Sadloch didn’t go to college until four years after graduating from high school, working in the foreign student office to pay her bills. “I realized art as my calling,” she says, “and I was a lousy secretary.”
Creativity runs in the family: Sadloch’s older sister is a singer and her younger sister is a decorator. “And we’re all curious creatures and great cooks,” she says. “My older sister knows every mushroom in the forest.” Not surprisingly, those mushrooms became subjects of Sadloch’s paintings.
During the years 1998 to 2006, Sadloch’s mother came to live with her and her husband, Emil. They added on an apartment with a kitchenette, and Sadloch used the basement as her studio, where she taught classes for children and adults. When her mother died, Sadloch converted the apartment to her studio and office, with views of the garden where she finds inspiration.

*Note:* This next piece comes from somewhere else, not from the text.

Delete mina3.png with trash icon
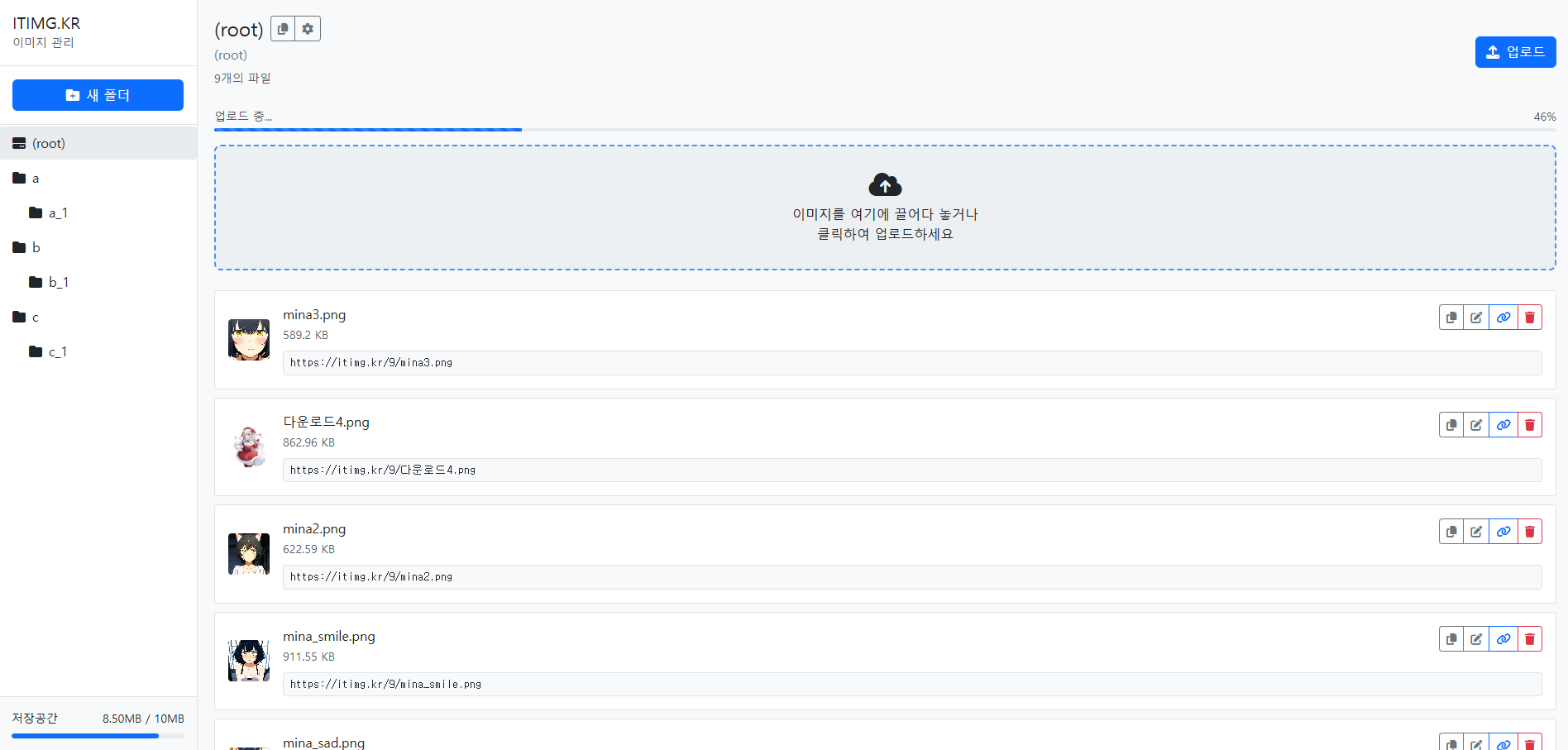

In the studio quiet piano music from Sky.FM plays. A series of small abstract canvases that had shown at Stover Mill Gallery a few years ago and now fill a ladder tempt her down that route again, but she has a quote from an article by Roger White posted on artinfo.com taped to her desk to remind her of what it means to be a contemporary realist painter: “with conceptual freight neither overshadowing nor disappearing from their concerns.”
So, where does one draw that line between the beautiful and the ugly? Sadloch sees the beauty in the red blooms of the poison sumac; clusters of bugs crawling on dried milkweed; the hairy vine of poison ivy, creeping, crawling, choking; and yes, at the junctures where two parts meet, there might be a tumor, or a burl, a deformation that is prized by woodworkers. “I’ve become aware of this, and I want to paint this oddity, this sinister side, and focus on the intricacies of form.”
Art Exhibit, Chapin School, 4101 Princeton Pike, Princeton. Monday, April 4, 8:30 a.m. First day for “Junctures Observed” exhibit featuring oil paintings of Csilla Sadloch. Opening reception is Wednesday, April 6, from 5 to 7 p.m. On view to April 29. On view during school hours or by appointment. 609-924-7206 or www.chapinschool.org.